AutoDelta Mechanism

Inspired by Huggingface transformers AutoClasses , we provide an AutoDelta features for the users to

  1. Easily to experiment with different delta models

  2. Fast deploy from configuration file, especially from the repos in DeltaHub.

Easily load from dict, so that subject to change the type of delta models.

from opendelta import AutoDeltaConfig, AutoDeltaModel
from transformers import T5ForConditionalGeneration

backbone_model = T5ForConditionalGeneration.from_pretrained("t5-base")

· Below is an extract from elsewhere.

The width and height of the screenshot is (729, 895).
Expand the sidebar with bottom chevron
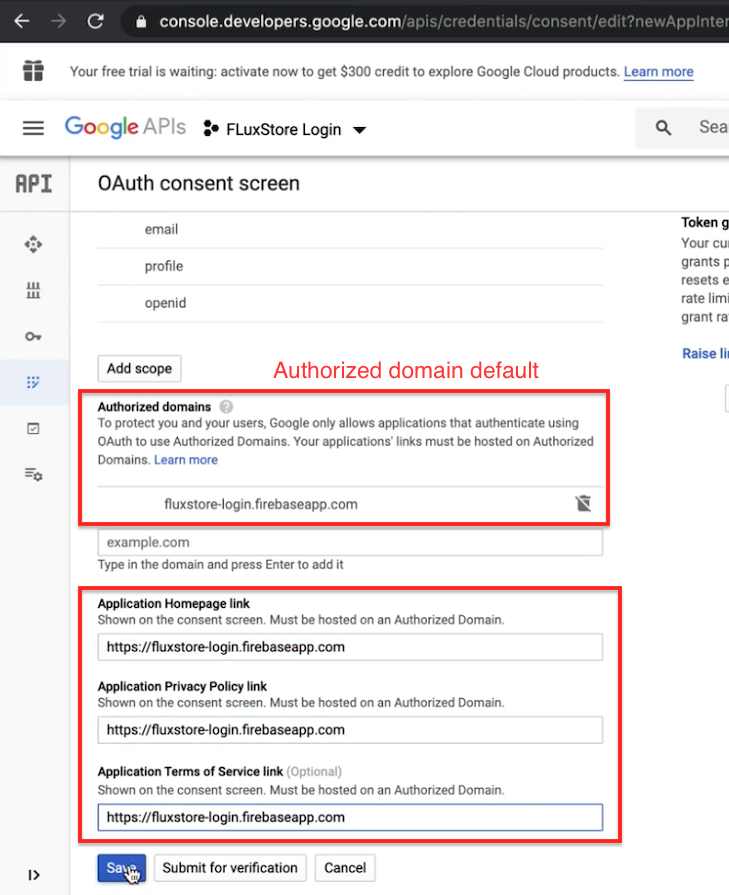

We can load a config from a dict

config_dict = {
    "delta_type":"lora", 
    "modified_modules":[
        "SelfAttention.q", 
        "SelfAttention.v",
        "SelfAttention.o"
    ], 
    "lora_r":4}
delta_config = AutoDeltaConfig.from_dict(config_dict)

Then use the config to add a delta model to the backbone model

delta_model = AutoDeltaModel.from_config(delta_config, backbone_model=backbone_model)

# now visualize the modified backbone_model
from opendelta import Visualization
Visualizaiton(backbone_model).structure_graph()
Click to view output
../_images/t5lora.png

Fast deploy from a finetuned delta checkpoints from DeltaHub

delta_model = AutoDeltaModel.from_finetuned("DeltaHub/sst2-t5-base", backbone_model=backbone_model)  # TODO: the link may change.

Hash checking

Since the delta model only works together with the backbone model. we will automatically check whether you load the delta model the same way it is trained.

We calculate the trained model’s md5 and save it to the config. When finishing loading the delta model, we will re-calculate the md5 to see whether it changes.

Pass `check_hash=False` to disable the hash checking.